■ **INSTRUCTIONS FOR THE TASK**: Write out verbatim the portion of the items below that opens with the line containing "You are a GUI" and closes with the line containing "[1221, 120]", including both of those lines. Leave the pictures out of your reply.
-- Start of RECORDS SUPPLIED --
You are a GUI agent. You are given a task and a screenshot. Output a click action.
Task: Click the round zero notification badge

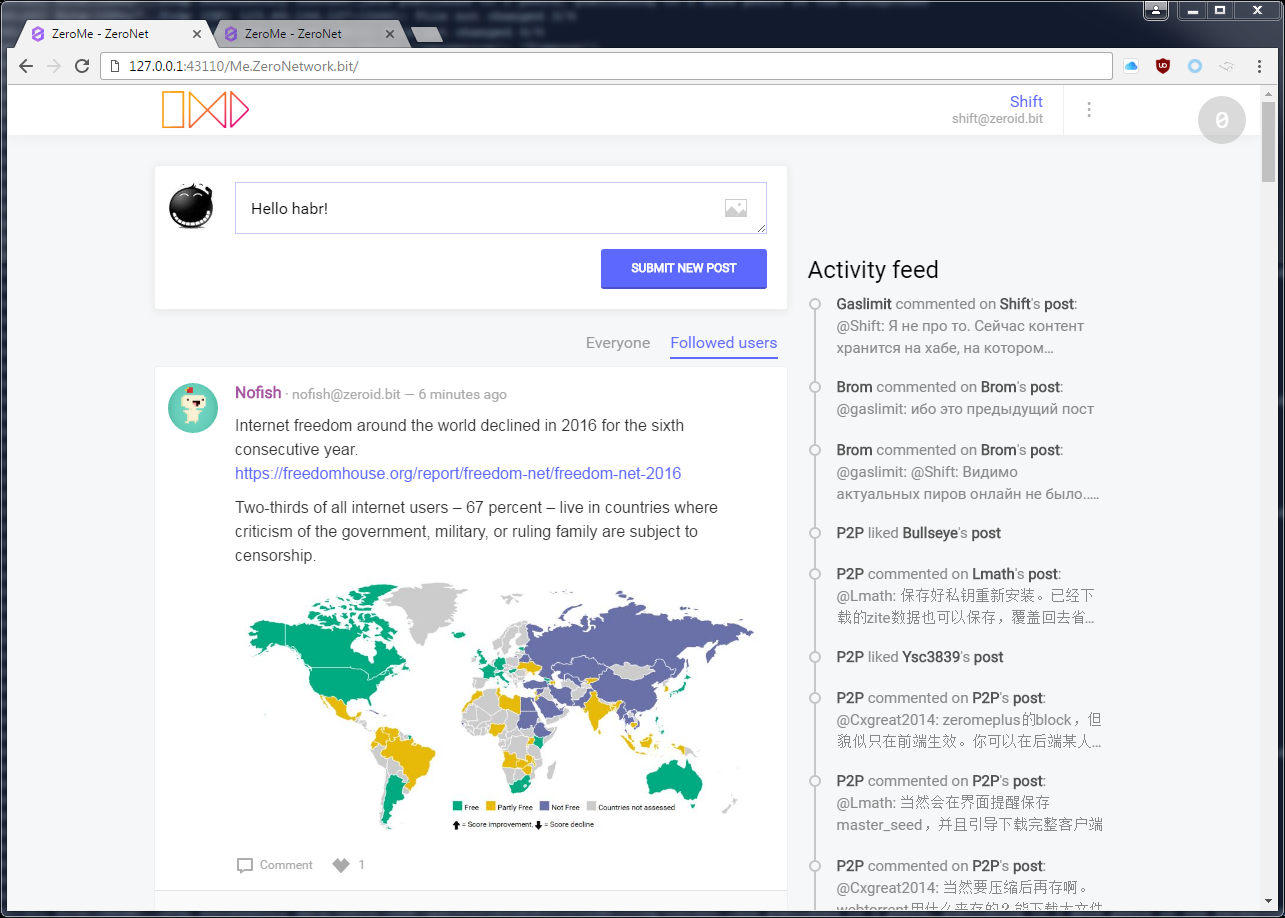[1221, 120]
-- End of RECORDS SUPPLIED --
-- Start of RECORDS SUPPLIED --
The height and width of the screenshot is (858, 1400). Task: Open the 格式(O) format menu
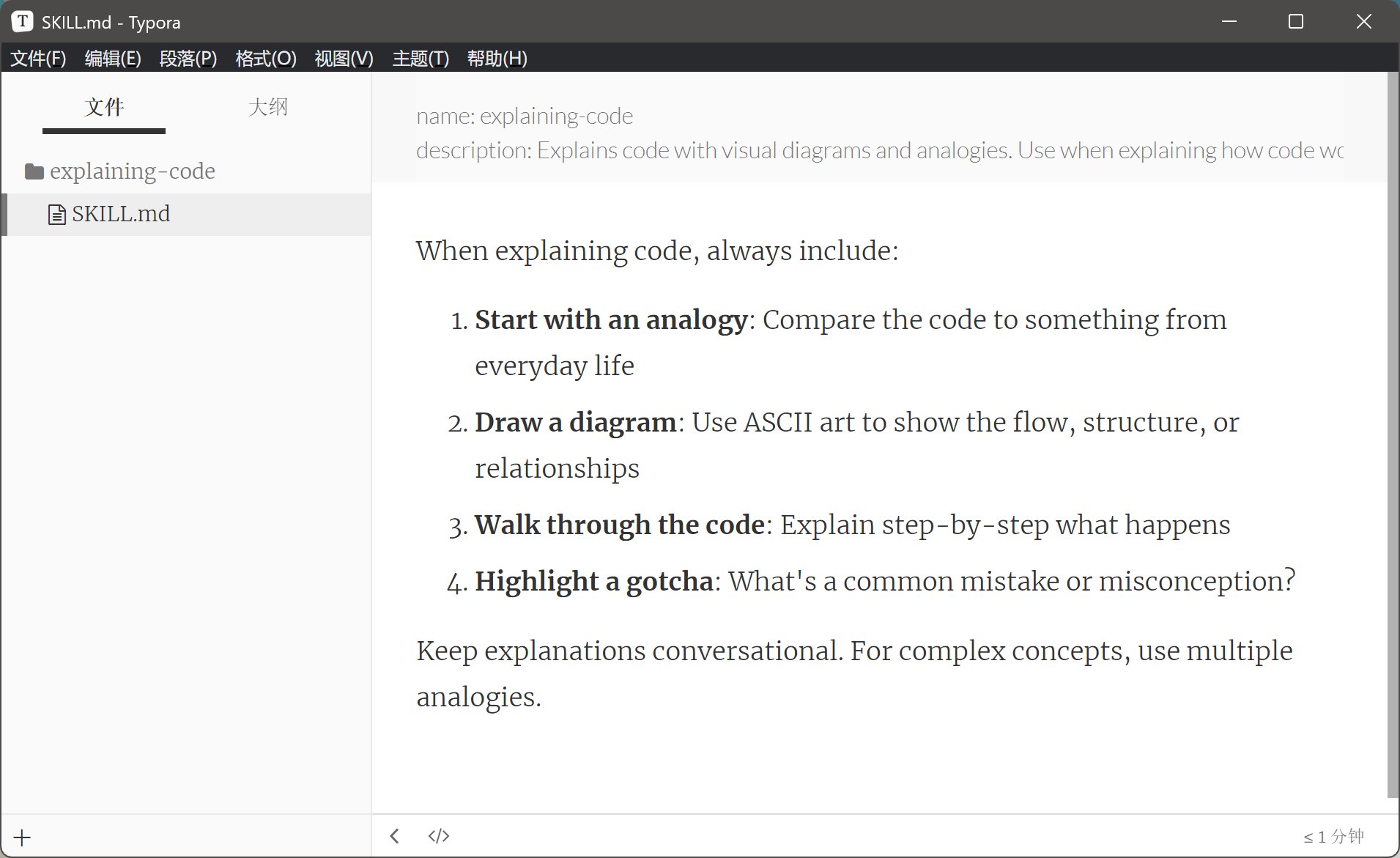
-- End of RECORDS SUPPLIED --
-- Start of RECORDS SUPPLIED --
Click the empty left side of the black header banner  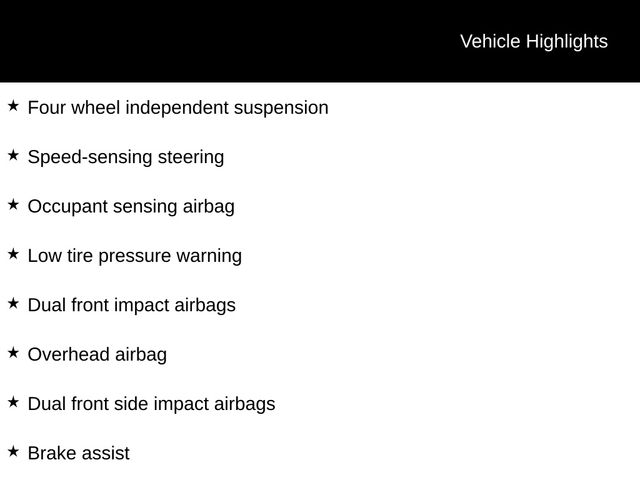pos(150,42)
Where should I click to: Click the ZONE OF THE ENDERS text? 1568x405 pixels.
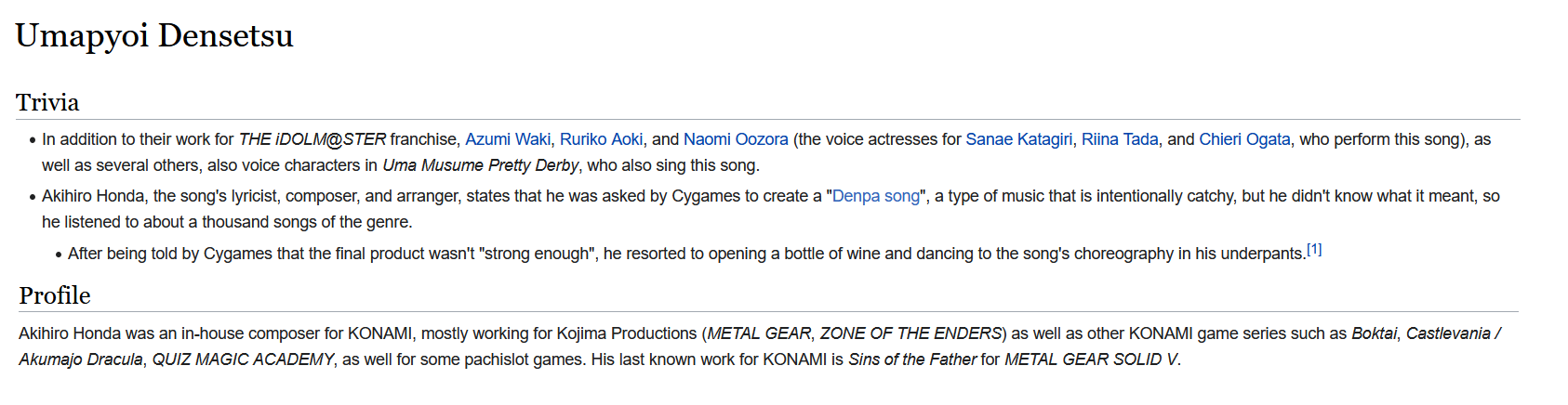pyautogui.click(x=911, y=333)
-- End of RECORDS SUPPLIED --
■ **WRITTEN REPLY**:
You are a GUI agent. You are given a task and a screenshot. Output a click action.
Task: Click the round zero notification badge

[1221, 120]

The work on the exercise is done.